Sem expatiate me muito sobre os aspectos econômicos (para um psicólogo abranger a economia é como para um pintor dominar a tela na qual desenha), aqui em ZF acho vale a pena destacar duas realidades inequívocas proeminentes desta profunda passagem cultural que o leilão declara. 


1) A instabilidade do modelo de política econômica post ditadura. Na década de 90 o governo abandonou o modelo de economia de Estado (Petrobras, Telebrás, Eletrobrás, etc.), típica dos modelos centrais e das ditaduras (o filósofo Hobbes chamou o Estado de monstro com poder absoluto sobre o indivíduo e abriu à privatização, continuando nestas empresas como minoritário principalmente por meio dos fundos de pensão e do Banco Nacional de Desenvolvimento Económico e Social (BNDES), que viraram grandes acionistas. Em seguida a tendência de encolhimento do Estado foi revertida. O BNDES passou a conceder financiamentos a juros camaradas para realizar fusões entre grandes empresas. A ideia básica era sacrificar a competição no mercado nacional e lançar produtos no exterior, o que raramente aconteceu (por exemplo foi o caso da Oi que surgiu após a compra da Brasil Telecom, e da BRE com a aquisição da Sadia pela Perdigão).
Com a Dilma, a intromissão estatal se acentuou. O objetivo era virar o jogo pra promover o mercado interno. Exemplos? Decidiu-se pela intervenção direta na Petrobras para conter o aumento no preço da gasolina; no setor bancário, obrigou a Caixa Econômica Federal e o Banco do Brasil a cobrar juros mais baixos. Mas as ações caíram muito e as dívidas cresceram. As intervenções se tornaram sinônimo de negócio errado. O capital que foi emprestado não será produtivo e haverá problemas para recuperar os investimentos.
Estamos na direção da doença terminal da Argentina. O teste de logo será a inflação.

Por isso agora o leilão parece uma desesperado arrumo preventivo para dar um jeito imediato, no presente, as consequências dessa política de desenvolvimento econômico instável, sem planejamento, continuidade e proatividade.

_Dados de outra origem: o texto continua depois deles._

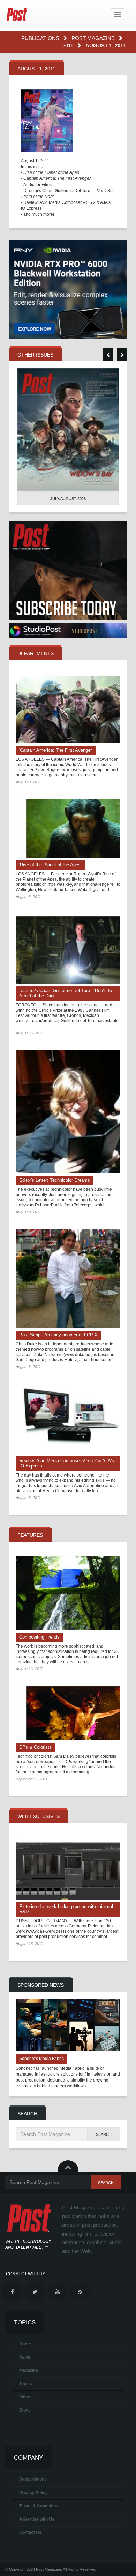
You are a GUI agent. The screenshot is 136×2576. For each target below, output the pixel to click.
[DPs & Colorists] (68, 1713)
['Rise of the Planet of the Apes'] (68, 828)
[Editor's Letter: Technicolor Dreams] (68, 1112)
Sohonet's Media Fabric (41, 2058)
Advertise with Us (36, 2519)
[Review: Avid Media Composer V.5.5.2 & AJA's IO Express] (68, 1419)
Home (25, 2343)
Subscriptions (33, 2479)
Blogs (25, 2410)
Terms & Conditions (38, 2506)
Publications (41, 38)
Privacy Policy (33, 2492)
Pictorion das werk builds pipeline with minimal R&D (66, 1909)
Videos (26, 2396)
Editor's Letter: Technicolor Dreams (54, 1180)
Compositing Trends (39, 1637)
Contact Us (30, 2532)
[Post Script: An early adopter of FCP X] (68, 1278)
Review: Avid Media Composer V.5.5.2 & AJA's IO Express (66, 1463)
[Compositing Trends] (68, 1593)
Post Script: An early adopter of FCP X (58, 1334)
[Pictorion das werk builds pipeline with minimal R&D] (68, 1868)
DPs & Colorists (35, 1747)
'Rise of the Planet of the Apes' (50, 864)
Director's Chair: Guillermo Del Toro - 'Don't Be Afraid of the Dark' (65, 993)
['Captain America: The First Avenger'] (68, 708)
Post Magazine (93, 38)
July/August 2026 (68, 499)
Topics (25, 2383)
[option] (68, 436)
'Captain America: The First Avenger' (55, 750)
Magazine (28, 2370)
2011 (68, 45)
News (24, 2357)
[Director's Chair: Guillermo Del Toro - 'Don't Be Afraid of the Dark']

2) Chegamos assim ao ponto 2. A escolha de arrumar o presente sacrificando o futuro, o famoso “quero tudo pra ontem”, por meio do leilão, está colocando o BR a admitir para o mundo uma mensagem de profunda desconfiança no futuro: O BR perde assim credibilidade: econômica, escolhendo o presente e política, aproximando-se a China.


Enfim, de fato o BR está agora leiloando o seu futuro, não apenas o seu petróleo!


Comentários

  1. Obrigado Deny Alfano pelos esclarecimentos feitos sobre o assunto que gerou uma grande perplexidade aos brasileiros e não só, pois, como estou a residir na Europa, com todas as pessoas que conversei sobre o assunto, o comentário foi único no sentido de que "o Brasil perdeu o rumo, não está nada bem e pior vai estar no futuro"... sentimento grande de impotência, revolta e fragilidade é o que sinto sobre o meu país.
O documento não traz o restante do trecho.